An atelier rife with tube-amplifiers of all manner stacked and stashed in every nook and cranny and amongst those stacks gaps are effects pedals, rack-units, mixing boards, even a synthesizer or two — some with their guts spilling, open gaping wounds, others upside down and their tubes jutting out, a few tagged “finished” or “fixed”. Entering further into the warren, we take what is barely a path, cleared from the door to two brightly-lit mobile work-stands made from old amp-cabinets with casters; on one, a vintage ’60s Telefunken multi-band radio, on the other a Mesa Boogie MKI, out of its chassis, and a reverb pan with fumes emanating from it — three men surround it, intently absorbed in the three springs’ wire-connections being soldered…

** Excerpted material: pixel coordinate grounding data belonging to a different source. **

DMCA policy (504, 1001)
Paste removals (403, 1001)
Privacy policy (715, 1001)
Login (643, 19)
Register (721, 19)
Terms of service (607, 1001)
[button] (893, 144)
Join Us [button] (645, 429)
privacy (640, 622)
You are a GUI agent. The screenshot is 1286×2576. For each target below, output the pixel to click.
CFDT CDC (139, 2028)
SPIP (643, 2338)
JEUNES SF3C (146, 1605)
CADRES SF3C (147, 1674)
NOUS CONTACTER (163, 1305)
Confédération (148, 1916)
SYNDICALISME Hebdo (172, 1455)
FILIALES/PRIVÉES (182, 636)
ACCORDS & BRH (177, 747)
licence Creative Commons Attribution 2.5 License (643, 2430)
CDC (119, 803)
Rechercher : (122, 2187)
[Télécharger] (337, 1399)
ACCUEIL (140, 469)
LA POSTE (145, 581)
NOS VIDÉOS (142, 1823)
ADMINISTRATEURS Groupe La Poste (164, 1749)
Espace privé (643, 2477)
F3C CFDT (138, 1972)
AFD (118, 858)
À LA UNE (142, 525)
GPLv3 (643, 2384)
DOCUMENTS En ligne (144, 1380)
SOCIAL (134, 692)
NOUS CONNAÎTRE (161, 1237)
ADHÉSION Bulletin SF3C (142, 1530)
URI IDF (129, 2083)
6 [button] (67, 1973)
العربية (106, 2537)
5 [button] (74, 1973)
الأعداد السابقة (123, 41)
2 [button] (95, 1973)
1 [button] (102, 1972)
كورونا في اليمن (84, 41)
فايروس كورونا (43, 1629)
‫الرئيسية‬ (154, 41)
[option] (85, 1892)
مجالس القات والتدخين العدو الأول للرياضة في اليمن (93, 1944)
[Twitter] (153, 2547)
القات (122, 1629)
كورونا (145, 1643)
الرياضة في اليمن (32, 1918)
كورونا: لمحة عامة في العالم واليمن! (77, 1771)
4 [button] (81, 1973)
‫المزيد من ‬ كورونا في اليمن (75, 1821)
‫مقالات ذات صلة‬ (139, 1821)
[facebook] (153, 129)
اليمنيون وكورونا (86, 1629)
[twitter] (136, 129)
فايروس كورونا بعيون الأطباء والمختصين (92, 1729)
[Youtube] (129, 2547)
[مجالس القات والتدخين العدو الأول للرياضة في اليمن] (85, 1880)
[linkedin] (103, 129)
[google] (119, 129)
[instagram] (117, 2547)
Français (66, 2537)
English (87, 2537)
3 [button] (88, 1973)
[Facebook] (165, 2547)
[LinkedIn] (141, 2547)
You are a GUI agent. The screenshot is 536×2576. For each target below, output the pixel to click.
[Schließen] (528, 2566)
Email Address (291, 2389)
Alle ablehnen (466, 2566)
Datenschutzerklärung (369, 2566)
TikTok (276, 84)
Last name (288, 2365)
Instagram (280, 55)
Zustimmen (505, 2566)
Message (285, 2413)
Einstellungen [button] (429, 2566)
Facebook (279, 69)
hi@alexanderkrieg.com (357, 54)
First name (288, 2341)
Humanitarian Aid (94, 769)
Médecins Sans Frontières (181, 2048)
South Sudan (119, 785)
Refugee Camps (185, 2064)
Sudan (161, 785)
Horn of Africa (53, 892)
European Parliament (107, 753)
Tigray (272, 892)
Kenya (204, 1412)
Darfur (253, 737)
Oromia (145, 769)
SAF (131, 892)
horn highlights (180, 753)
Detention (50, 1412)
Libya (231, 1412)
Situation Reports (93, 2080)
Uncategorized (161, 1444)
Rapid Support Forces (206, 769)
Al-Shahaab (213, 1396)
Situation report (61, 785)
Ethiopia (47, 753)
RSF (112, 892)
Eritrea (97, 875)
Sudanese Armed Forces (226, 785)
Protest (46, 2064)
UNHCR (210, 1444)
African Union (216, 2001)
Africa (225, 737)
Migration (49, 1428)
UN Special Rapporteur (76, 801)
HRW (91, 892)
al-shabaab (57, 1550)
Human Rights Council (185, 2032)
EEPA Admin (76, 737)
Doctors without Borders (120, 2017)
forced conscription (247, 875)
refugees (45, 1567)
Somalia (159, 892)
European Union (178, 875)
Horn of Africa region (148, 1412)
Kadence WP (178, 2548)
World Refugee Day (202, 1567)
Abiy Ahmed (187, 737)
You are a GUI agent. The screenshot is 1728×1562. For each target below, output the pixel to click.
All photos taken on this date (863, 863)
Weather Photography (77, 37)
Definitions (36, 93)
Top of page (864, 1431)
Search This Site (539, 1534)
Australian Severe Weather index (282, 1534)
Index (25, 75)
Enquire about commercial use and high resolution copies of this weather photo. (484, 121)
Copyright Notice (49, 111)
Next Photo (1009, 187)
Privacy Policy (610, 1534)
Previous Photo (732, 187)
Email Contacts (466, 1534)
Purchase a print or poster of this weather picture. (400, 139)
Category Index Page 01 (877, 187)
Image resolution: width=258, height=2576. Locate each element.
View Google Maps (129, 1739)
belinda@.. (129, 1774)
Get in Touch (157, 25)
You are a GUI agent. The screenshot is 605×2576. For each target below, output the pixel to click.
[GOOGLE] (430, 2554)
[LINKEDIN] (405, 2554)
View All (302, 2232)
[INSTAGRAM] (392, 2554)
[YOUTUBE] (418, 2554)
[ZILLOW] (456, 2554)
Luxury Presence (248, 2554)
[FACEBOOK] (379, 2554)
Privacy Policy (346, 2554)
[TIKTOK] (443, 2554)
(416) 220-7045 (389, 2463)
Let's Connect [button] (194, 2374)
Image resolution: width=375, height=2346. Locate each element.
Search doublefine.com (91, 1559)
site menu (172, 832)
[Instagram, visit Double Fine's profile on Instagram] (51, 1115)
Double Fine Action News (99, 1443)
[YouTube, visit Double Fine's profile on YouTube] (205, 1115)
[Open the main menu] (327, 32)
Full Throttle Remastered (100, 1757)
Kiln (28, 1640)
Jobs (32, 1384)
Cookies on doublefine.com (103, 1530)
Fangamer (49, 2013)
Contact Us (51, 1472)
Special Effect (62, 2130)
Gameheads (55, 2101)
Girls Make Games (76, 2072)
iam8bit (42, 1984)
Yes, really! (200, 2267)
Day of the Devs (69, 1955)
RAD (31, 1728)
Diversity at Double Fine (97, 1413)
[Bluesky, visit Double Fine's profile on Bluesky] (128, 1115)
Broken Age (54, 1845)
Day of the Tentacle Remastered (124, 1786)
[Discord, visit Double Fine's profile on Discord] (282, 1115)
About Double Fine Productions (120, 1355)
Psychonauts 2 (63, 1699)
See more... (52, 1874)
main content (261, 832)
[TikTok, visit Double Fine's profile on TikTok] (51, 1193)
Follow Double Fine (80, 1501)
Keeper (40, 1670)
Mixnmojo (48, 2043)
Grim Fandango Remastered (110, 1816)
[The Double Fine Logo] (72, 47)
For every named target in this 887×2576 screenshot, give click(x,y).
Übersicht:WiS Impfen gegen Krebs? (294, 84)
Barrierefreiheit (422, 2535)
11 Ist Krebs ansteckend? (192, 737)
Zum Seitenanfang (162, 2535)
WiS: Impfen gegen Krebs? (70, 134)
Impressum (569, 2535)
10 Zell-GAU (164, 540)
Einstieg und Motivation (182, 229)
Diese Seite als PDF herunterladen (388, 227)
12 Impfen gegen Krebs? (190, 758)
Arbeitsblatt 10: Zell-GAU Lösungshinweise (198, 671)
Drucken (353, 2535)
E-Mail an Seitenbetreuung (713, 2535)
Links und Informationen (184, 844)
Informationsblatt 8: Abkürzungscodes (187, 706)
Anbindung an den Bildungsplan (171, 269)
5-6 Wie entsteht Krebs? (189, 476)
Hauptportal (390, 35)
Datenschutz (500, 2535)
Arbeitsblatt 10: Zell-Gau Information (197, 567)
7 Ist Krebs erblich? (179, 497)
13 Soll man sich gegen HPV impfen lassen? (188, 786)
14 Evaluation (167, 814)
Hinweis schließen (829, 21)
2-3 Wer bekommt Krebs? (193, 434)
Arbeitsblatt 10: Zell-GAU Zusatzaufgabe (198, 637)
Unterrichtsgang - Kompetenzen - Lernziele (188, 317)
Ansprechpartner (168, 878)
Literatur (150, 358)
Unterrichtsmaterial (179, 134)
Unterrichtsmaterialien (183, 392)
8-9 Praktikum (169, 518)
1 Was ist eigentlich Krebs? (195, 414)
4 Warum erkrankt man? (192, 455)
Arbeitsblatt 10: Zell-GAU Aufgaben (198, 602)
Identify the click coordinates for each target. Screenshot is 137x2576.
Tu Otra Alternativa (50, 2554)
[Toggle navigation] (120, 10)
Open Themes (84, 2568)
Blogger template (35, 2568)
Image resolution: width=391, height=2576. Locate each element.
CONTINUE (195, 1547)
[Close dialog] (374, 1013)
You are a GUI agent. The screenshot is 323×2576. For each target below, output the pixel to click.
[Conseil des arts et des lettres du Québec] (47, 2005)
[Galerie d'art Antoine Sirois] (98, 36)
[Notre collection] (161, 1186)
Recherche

NARRATOR:​Last week, on Mistress-Mystery Theatre, the dynamic duo Dr Valve-Amp Sifu and his right-hand nurse-ratchet assistant, the Boy-Blunder Feral Feline, had cracked open a malfunctioning EHX Electric Mistress and vowed to return her to her former glory. They had but barely started to plumb the depths of her malignant-mystery and wished to wend their way through the rest of her circuit’s secrets this week to wrest the wayward whirling-whoosh of flangelic-waves from the Mistress’ womb —

But, wait! What’s this? An interloper interrupting the mending of the Mistress with a miscreant Mesa Boogie behaving badly? Ahh it’s Sifu’s long-time friend and guitar surgeon, just back from a storage-sale blow-out of four Mesa Boogies — what a score! Yet… Why so serious gentlemen, why the bad vibe? Is the MKI not picking up the reverb pan’s good vibrations? Could there be an output-transformer trepidation also preying upon their psyches as they suss out the signal’s incapacity to forthrightly sally forth? 
What gives, FF?

FERAL FELINE:​Oh, hello! Salutations fellow soldernaut-viewers. Sorry to break the fourth wall (4th today, anyways), but if I’m only good at one thing, it seems to be breaking things.
    Indeed, last week Sifu and I determined the Mistress’ 741 chip was hunky-dory and managed to find a suitable replacement for a toasted transistor. We messed around with the 4558 as well, but the problems it seemed to be having were negated. Checked some power and determined the pots were doing something, just no flangering was getting out. The one chip we’d not had a good look at was the 4013, so I said I’d check my stash as Sifu had none in stock. I had plenty, but Sifu had already gone out and picked up the little DIPer.

It’s been a heckuva week, and I arrived a wee bit later than usual this Friday night. Work was already well underway on the Boogie’s reverb conundrum; time was already tight so I thought it little-likely that we’d get another peek under the Mistress’ skirt, what with pressing amp repairs at hand. I assisted as best I could, swapping out 3 different reverb units, but in the end the transformer proved to be our biggest stumbling block.

In between reverbs, I had found an old answering-dicta-phone device amongst some amp transformers… the Reticon SAD1024 was used in such voice-activated units back in the day so with permission I made an exploratory recon — alas no magic-smoke-filled chip inside. We hit the wall with the Boogie’s transformer. Sifu’s second-in-command would be charged with transformer transformations for tomorrow. That left us about a half hour — barely enough time to bring the Mistress out and set her up, were it just me. However, Sifu works at a confident competent experienced speed.

So we swapped in the new CD4013 chips, checked voltages, checked SAD1024 pins and worked our way through the rest of the circuit. Seems the 4013 was not the culprit, it had 100kH+ going and that seemed crazy and wrong — not only beyond human ears but beyond dogs and probably bats, I dunno. So I checked the datasheet of the SAD1024 and its sample rate is 150kH, and so another piece of the puzzle clicked into place in my noggin — got to think beyond the human ear’s audible spectrum (I’ve zero previous electronics experience going into pedal building/repairing). Tick-tock said the clock, time’s a-wasting…

Sifu’s Mesa-Boogie buddy strummed the strangs of the Shop Strat while we probed every possible path. The clean signal was getting through, but somewhat distorted and muffled, not quite right, but there. The clock was tick-talking to the rest of the circuit and the whole 339 section was functional. Bit by bit we broke it down into its component parts and determined the circuit was operational up to, but excluding, the SAD1024. That was it. The last thing left. A defunct $AD1024; End of the delay-line.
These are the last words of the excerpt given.